In the meantime on June 28th, the Temporary Receiver filed his First Interim Report.
Among other things, the Temporary Receiver expressed “concern regarding the legality of the business model”.
The Temporary Receiver’s report begins by detailing seizure of Financial Education Services’ assets – namely buildings, electronic assets and two vehicles.
My team and I were on-site at the Premises on May 25 and 26, 2022 together with representatives of the FTC. During that time, in addition to conducting the above noted interviews, the following actions were taken in furtherance of the TRO:
-All locks on the Premises were changed, and electronic entry disabled
-Imaging of personal computers and lap computers of several key employees and Individual Defendants
-Disabling customer and Agent enrollment on the Corporate Defendants’ websites and terminating automatic payment functions for existing customers to prevent future payments
I identified one vehicle – a 2020 Lincoln Navigator – leased by Corporate Defendant Financial Education Services, Inc.
I concluded this vehicle is not a necessary expense for the receivership estate.
As such, on June 22, 2022, I directed that the vehicle be turned in and the related lease terminated.
I identified one owned vehicle – a 2022 Lincoln Aviator – titled in Parimal Naik’s name.
Nevertheless, bank records I reviewed show that the funds used to purchase this vehicle were sourced directly from Corporate Defendant Financial Education Services, Inc. … in the amount of $84,400.
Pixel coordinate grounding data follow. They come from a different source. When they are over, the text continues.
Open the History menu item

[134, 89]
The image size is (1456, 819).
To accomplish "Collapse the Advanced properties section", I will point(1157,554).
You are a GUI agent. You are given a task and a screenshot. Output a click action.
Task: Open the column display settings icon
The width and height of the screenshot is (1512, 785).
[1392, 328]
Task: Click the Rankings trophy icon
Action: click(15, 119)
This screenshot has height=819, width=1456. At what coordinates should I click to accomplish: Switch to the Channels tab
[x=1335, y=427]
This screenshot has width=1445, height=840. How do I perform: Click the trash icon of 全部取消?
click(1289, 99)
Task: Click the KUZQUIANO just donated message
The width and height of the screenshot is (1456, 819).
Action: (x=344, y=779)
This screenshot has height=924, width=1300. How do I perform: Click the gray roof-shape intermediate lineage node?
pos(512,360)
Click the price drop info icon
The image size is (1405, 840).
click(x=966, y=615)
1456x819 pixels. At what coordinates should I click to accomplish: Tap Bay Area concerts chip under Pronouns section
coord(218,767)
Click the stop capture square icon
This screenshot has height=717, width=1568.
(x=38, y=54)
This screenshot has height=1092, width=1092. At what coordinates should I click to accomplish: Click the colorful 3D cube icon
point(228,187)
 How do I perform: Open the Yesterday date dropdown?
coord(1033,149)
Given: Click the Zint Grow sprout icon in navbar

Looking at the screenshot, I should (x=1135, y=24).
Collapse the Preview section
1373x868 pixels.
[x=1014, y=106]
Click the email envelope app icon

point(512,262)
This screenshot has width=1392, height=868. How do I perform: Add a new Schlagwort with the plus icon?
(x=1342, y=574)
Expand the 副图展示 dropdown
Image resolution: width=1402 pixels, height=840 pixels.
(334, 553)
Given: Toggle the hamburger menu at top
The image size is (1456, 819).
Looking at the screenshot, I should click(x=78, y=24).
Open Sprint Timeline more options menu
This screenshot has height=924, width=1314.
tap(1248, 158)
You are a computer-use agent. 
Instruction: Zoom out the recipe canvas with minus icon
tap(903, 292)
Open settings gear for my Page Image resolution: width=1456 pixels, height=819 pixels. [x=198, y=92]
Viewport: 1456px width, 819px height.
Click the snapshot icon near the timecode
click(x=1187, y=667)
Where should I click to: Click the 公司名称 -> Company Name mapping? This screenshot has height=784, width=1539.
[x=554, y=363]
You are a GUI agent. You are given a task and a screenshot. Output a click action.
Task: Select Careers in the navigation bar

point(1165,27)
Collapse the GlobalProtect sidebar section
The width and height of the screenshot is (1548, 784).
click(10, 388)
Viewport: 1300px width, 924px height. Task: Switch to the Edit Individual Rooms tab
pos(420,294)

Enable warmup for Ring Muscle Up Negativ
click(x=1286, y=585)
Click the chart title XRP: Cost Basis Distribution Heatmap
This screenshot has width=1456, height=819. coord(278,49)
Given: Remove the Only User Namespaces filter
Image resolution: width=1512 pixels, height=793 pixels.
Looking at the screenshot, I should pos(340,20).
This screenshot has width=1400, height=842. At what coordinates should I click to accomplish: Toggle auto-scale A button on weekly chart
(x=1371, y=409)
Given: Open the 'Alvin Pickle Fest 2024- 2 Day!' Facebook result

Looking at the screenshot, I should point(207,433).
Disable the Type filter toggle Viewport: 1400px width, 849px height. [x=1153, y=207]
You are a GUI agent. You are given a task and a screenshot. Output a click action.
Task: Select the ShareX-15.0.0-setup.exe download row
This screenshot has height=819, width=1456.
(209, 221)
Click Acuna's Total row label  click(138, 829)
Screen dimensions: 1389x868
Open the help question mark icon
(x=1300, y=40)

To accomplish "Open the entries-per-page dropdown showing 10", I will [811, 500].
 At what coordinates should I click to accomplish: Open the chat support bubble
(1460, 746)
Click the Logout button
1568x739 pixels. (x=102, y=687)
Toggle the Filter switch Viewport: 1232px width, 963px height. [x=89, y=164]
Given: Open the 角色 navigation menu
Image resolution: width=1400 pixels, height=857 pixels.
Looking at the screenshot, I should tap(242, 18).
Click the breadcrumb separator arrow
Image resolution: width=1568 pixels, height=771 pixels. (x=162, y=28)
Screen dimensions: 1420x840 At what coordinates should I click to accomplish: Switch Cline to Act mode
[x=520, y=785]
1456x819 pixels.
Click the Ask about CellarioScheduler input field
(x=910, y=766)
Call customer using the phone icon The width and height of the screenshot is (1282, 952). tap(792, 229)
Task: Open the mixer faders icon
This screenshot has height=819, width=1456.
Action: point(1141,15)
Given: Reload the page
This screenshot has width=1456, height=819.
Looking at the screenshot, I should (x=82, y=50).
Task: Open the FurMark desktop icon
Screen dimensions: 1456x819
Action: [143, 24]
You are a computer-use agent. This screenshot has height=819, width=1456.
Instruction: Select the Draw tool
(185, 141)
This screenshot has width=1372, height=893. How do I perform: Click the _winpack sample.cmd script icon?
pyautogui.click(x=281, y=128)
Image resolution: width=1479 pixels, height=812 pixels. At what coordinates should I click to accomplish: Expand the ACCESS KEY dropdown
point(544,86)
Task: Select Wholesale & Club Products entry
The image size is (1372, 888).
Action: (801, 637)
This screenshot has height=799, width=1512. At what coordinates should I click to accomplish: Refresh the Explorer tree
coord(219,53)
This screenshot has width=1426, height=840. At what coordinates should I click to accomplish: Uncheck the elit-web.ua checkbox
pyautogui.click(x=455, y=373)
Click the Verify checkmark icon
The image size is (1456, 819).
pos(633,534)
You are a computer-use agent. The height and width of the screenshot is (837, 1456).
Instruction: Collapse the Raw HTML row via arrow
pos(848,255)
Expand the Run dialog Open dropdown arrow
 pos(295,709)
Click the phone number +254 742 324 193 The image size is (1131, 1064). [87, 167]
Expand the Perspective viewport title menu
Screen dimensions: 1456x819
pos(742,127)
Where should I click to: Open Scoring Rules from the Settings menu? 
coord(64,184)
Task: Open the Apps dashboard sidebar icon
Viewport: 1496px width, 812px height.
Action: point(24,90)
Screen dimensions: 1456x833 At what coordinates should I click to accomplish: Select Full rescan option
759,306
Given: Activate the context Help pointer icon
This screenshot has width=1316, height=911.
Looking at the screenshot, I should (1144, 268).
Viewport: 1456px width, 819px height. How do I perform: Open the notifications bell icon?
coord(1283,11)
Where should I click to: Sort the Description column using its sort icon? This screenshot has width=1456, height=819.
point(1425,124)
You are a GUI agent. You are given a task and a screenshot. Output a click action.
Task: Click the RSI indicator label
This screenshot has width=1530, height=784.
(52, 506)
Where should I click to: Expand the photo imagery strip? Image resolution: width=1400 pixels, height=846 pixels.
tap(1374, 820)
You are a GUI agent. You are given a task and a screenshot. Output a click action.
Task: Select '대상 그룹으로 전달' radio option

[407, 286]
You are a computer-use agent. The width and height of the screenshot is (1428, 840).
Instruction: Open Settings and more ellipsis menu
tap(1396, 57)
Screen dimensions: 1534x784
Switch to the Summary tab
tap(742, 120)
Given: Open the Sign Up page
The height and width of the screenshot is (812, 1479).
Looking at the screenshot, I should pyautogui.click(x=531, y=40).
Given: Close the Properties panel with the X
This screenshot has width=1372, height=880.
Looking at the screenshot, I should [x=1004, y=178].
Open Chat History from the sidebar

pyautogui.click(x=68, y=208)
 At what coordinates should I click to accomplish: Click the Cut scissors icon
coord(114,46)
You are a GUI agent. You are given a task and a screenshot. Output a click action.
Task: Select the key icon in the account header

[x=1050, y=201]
As such, on June 13, 2022 my counsel directed counsel for Mr. Naik … to mail the vehicle’s title and keys to my attention and to safeguard the vehicle pending further direction regarding disposition of the vehicle.
$12 million was located in Financial Education Services bank accounts, and is in the process of being transferred to the Temporary Receivership.
In assessing the viability of Financial Education Services’ business model (the Temporary Receiver has to decide whether the business can continue to operate while the FTC litigation plays out), the Temporary Receiver identified FES’ “Protection Plan” as its “key product”.
The key Product is the Protection Plan, accounting for nearly 100 percent of the Corporate Defendants’ revenues (exclusive of CM Rent), which is a bundle of 12 distinct products and services.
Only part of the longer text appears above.